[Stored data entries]
※ ※ ※
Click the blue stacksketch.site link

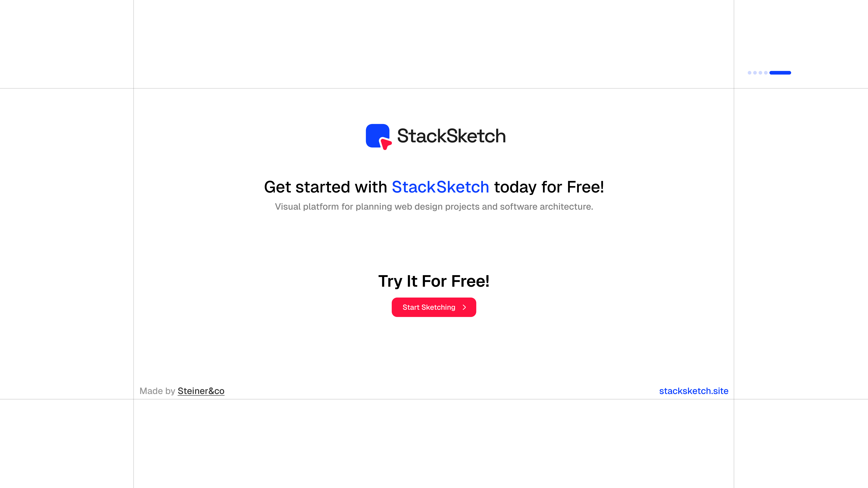pos(694,391)
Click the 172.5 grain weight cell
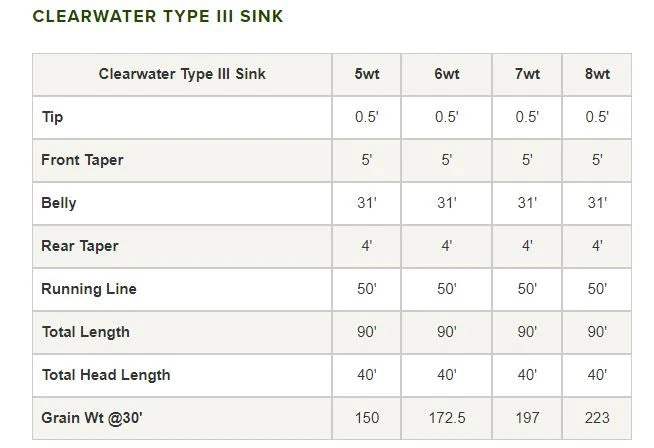Image resolution: width=654 pixels, height=448 pixels. [446, 418]
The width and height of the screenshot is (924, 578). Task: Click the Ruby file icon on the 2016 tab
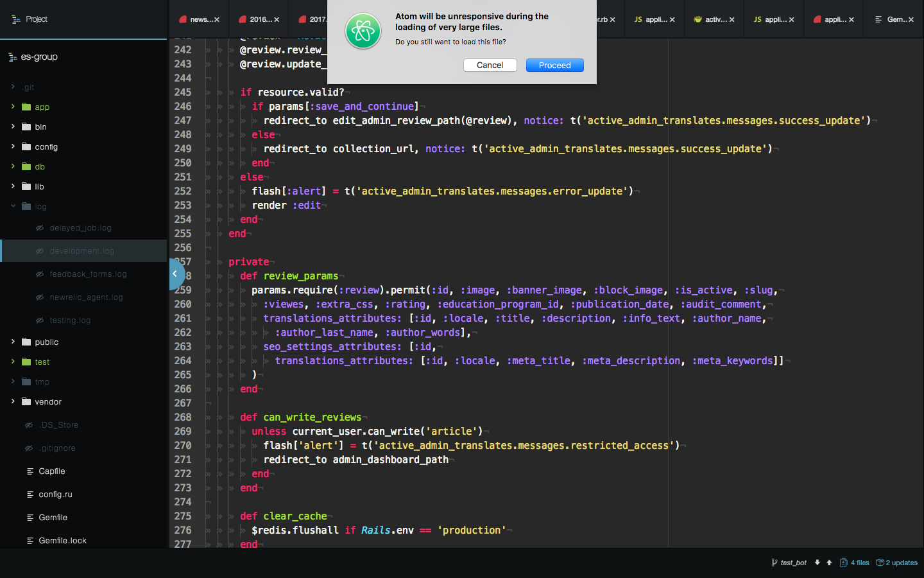pos(242,19)
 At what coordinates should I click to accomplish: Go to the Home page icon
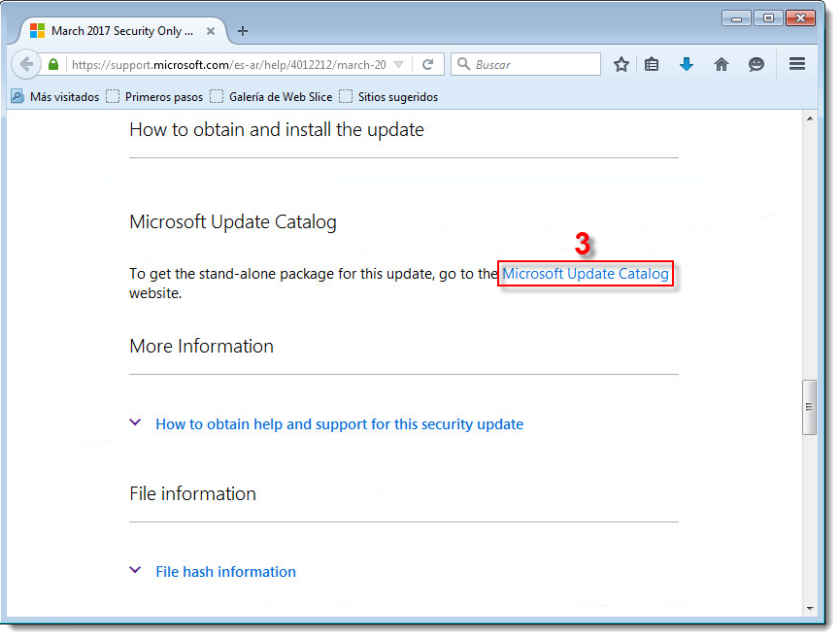[x=721, y=65]
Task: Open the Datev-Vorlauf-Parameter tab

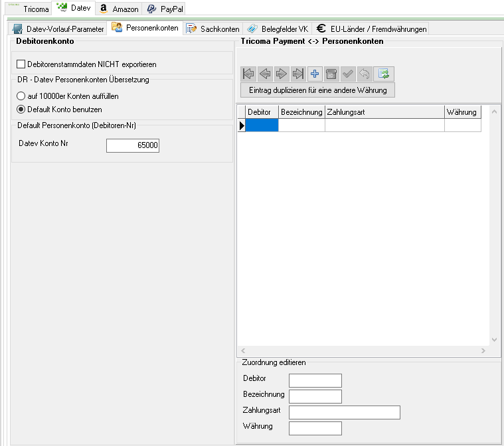Action: pyautogui.click(x=58, y=29)
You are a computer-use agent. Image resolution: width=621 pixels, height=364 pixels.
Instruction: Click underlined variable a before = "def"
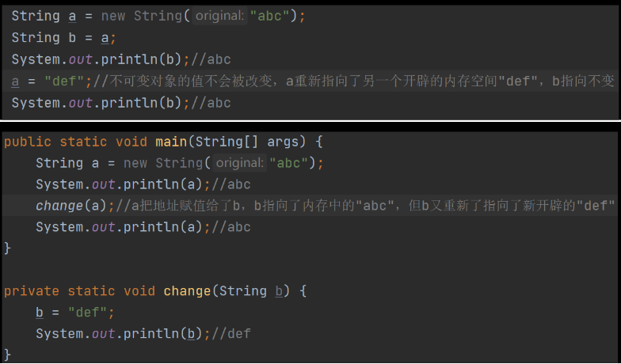pyautogui.click(x=16, y=82)
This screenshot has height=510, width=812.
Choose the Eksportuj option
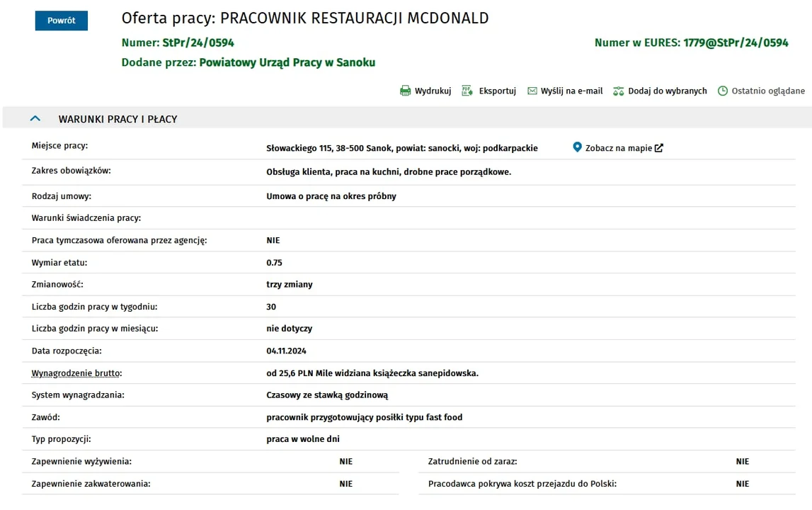(x=497, y=91)
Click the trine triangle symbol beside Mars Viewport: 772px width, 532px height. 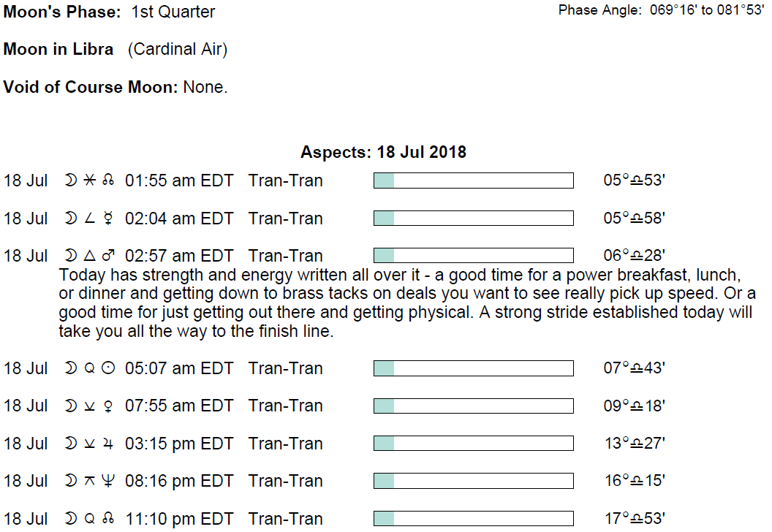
※ ※ ※
Nothing but the lines from the one holding "Choose the Eksportuj option" through the last line of the entries should be written out, exactly and inclusively, minus the pictures.

* _Task answer_:
Choose the Eksportuj option
(x=497, y=91)
Click the trine triangle symbol beside Mars Viewport: 772px width, 532px height. 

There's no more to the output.